TASKS:
1. Output the essay on school prayer from "Headmaster’s Thoughts –" up to and including "then, everyone does.", copying it word for word.
2. Pick up the headmaster's essay on prayer in schools right after its last line and keep writing it.

Headmaster’s Thoughts – January 2005

As the headmaster of a New York City school, albeit a private one, I get a good deal of mail on the issue of prayer in schools. Most of it comes from right wing Christian groups, who feel that we are losing contact with the values of our Judeo-Christian heritage if prayer is banned from public schools.

Opponents of the pro-prayer lobby are not as frequent in their mailings or as loud in their passion. They believe that students from a non-religious background will feel humiliated by their potential confrontation with mandatory prayers and hymns. On this issue, I find myself reluctantly siding with the right-wingers. As a Jew, singing about Jesus is not my first choice of communal song, but in my memory, it was not a painful experience either. The anti-prayer group also raises constitutional issues—but then, everyone does.

There were four Jews in my grade at our public high school in North London. We were called “the Kosher Quartet” once by an English teacher, and the name stuck. It is true that we did hang together as a group; certainly we stood together at the morning assembly when, among the announcements for the day and the address by the headmaster, there was always a Christian hymn that everyone sang. It was usually “Onward, Christian Soldiers.” I can still sing it now, and I have always liked the tune:

Onward, Christian soldiers,
Marching as to war
With the cross of Jesus
Going on before.

RAW DATA:
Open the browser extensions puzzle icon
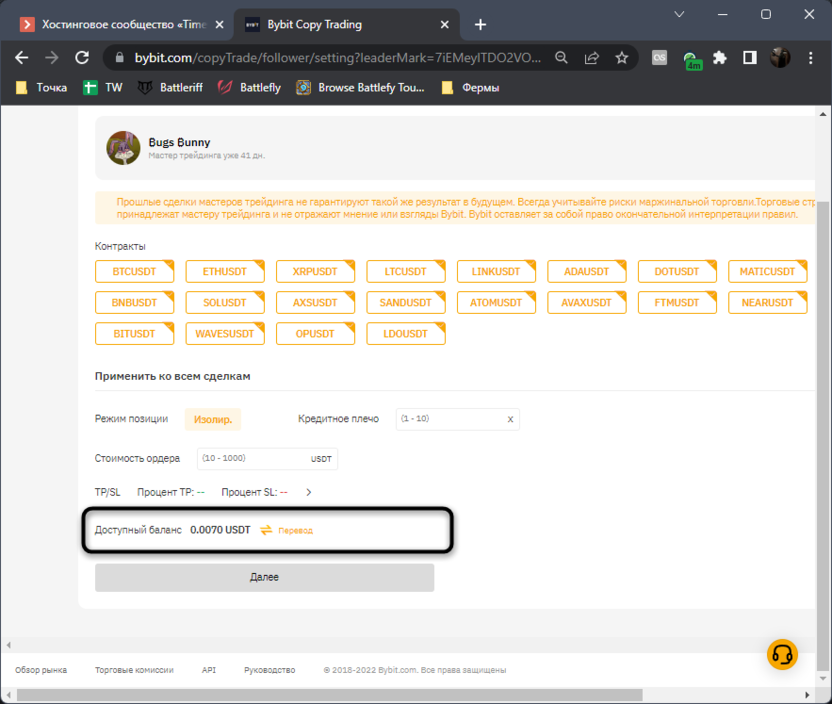The width and height of the screenshot is (832, 704). pos(719,58)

OUTPUTS IN ORDER:
1.
Headmaster’s Thoughts – January 2005

As the headmaster of a New York City school, albeit a private one, I get a good deal of mail on the issue of prayer in schools. Most of it comes from right wing Christian groups, who feel that we are losing contact with the values of our Judeo-Christian heritage if prayer is banned from public schools.

Opponents of the pro-prayer lobby are not as frequent in their mailings or as loud in their passion. They believe that students from a non-religious background will feel humiliated by their potential confrontation with mandatory prayers and hymns. On this issue, I find myself reluctantly siding with the right-wingers. As a Jew, singing about Jesus is not my first choice of communal song, but in my memory, it was not a painful experience either. The anti-prayer group also raises constitutional issues—but then, everyone does.

2.
Three of us—Alan Ereira, Stephen Wilson, and myself—sang it straight. The fourth, Bruce Fireman, would sing in low harmony and repetitively “onward, onward, onward, onward…” throughout the hymn. It worked fairly well, and the Kosher Quartet, I thought, acquitted itself honorably. We were the only ones who noticed how melodically we handled all this. Everyone else ignored our efforts, which leads me to suspect that good Christians among us also were singing “onward” repetitively throughout the hymn.

There are few things that remain as a bond between us as we age. Steve Wilson is now a professor of psychiatry at Oxford University. Alan Ereira became a cinematographer and author. Bruce Fireman made a lot of money in business, and I became a headmaster. Nearly 40 years later, though we share little in common, I am willing to bet that if you could persuade any group to start singing “Onward, Christian Soldiers” in front of us, three of us would join in word for word, and the fourth (a rather owlish intellectual with glasses, who every year walked the compulsory cross country run) would start a peculiar harmony with the word “onward” sung repetitively. Far from being traumatized, I miss not having the three around for the rendition. In their honor, I will sing it one more time:

Onward, Christian soldiers,
Marching as to war
With the cross of Jesus
Going on before.

One day, I will find out what it means. .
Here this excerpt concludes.